2015 GSA Annual Meeting in Baltimore, Maryland, USA (1-4 November 2015)

Paper No. 238-14
Presentation Time: 5:00 PM

SIZING UP MERCURY IN NEW IDRIA – USING CONCEPTS FROM THE CRITICAL ZONE TO UNDERSTAND THE FATE OF MERCURY IN CONTAMINATED SETTINGS


WEINMAN, Beth, California State University, Fresno, Earth and Environmental Sciences, 2576 East San Ramon Ave. M/S ST24, Fresno, CA 93740 and SHARMA, Rohit, Science and Engineering, South Dakota School of Mines & Technology, 501 E. Saint Joseph St., Rapid City, SD 57701, bweinman@csufresno.edu

Compared to the natural geologic time span, human activity over the past 100 years has released mercury at unprecedented rates within the New Idria mining region of San Benito County, California—a rate ~4 orders of magnitude faster than the natural background crustal processing (Hazen, 2012; Studemeister, 1984). Today, river sediments and soils surrounding the site have been reported to contain mercury in excess of 20,000ppb (Gehrke, 2011; Weiderhold, 2013). Left as is since its closure in 1972, exposed waste piles of tailings with elevated levels of mercury raises questions about long it will take for such areas to naturally attenuate back to background, pre-mining, and safe conditions (~40ppb, GERM Database; 20-625ppb, ATSDR; 10 to 700 ppb, Jonasson and Boyle, 1971). There are also questions about how abatement naturally happens—chemically and/or physically?

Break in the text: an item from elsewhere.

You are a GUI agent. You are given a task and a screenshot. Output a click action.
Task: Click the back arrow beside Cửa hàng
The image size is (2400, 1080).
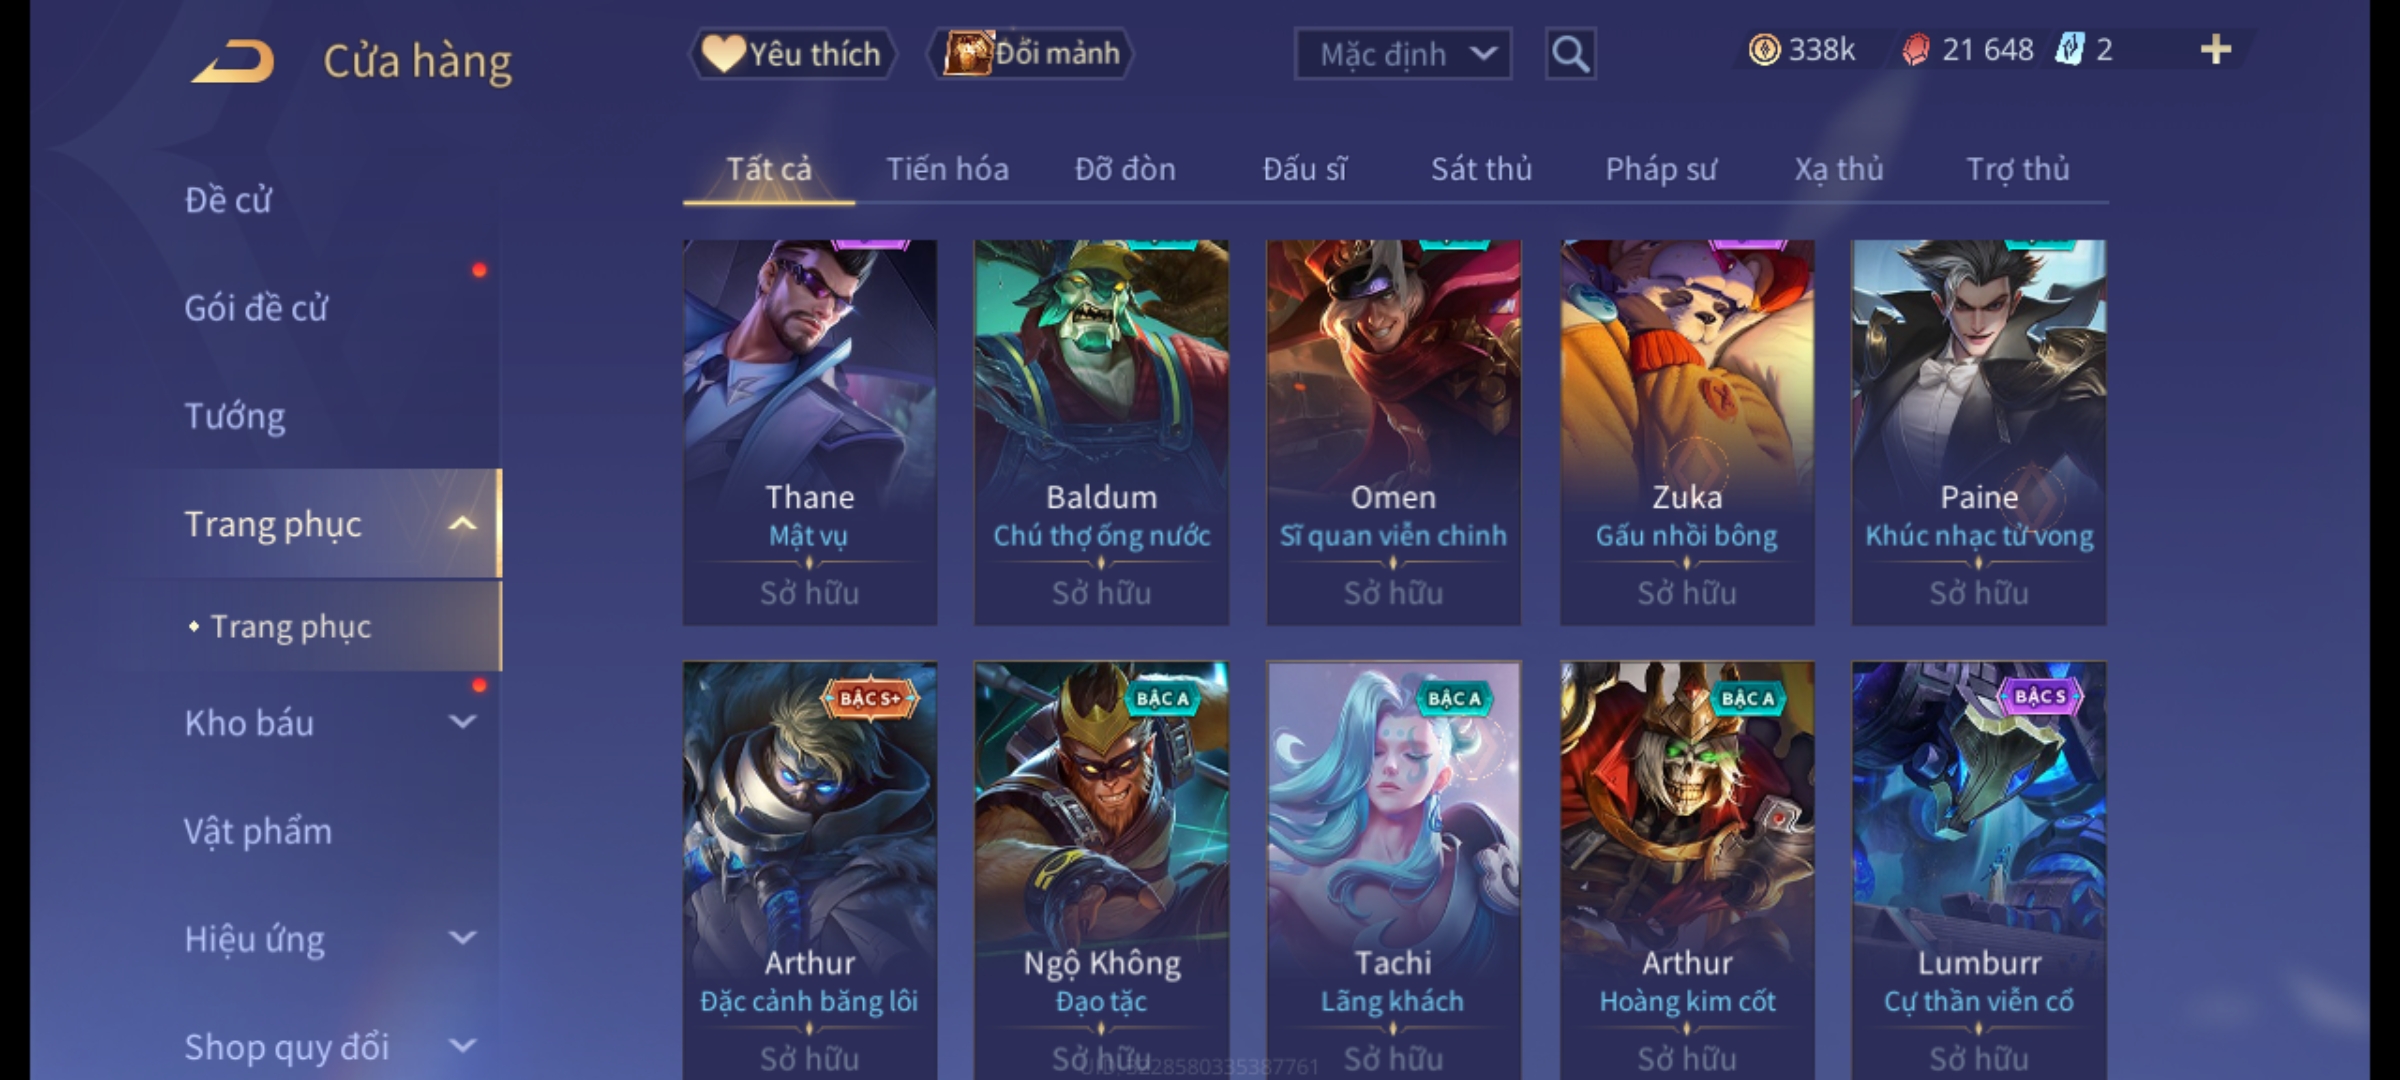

In this study, we use concepts from the critical zone to understand the fate of mercury in this contaminated setting. We performed geochemical analyses on river sediments draining the area, as well as the coarser sediments taken from along the channel banks, to determine mercury transport downriver from New Idria. Using a novel application of tau--which is a mass transfer coefficient typically used critical zone studies and work on soil production and weathering—the downstream weathering, accumulation, and transport of mercury was determined. Our initial geochemical data showed higher tau values of mercury within the banks of the contaminated streambed, as well as a higher accumulation of mercury near the pollution source (i.e., the mine tailings, (τ ~ 103). Tau results also show elevated mercurial levels also existing downstream, with accumulations in mid- (τ ~ 102) and down-stream (τ ~ 10) reaches. Combining tau results with more traditional indices of chemical weathering (CIA), mercury at the New Idria site is consistent with low levels of chemical weathering and higher dominance of coupled physical-anthropogenic weathering, with important implications for contaminant fate and remediation.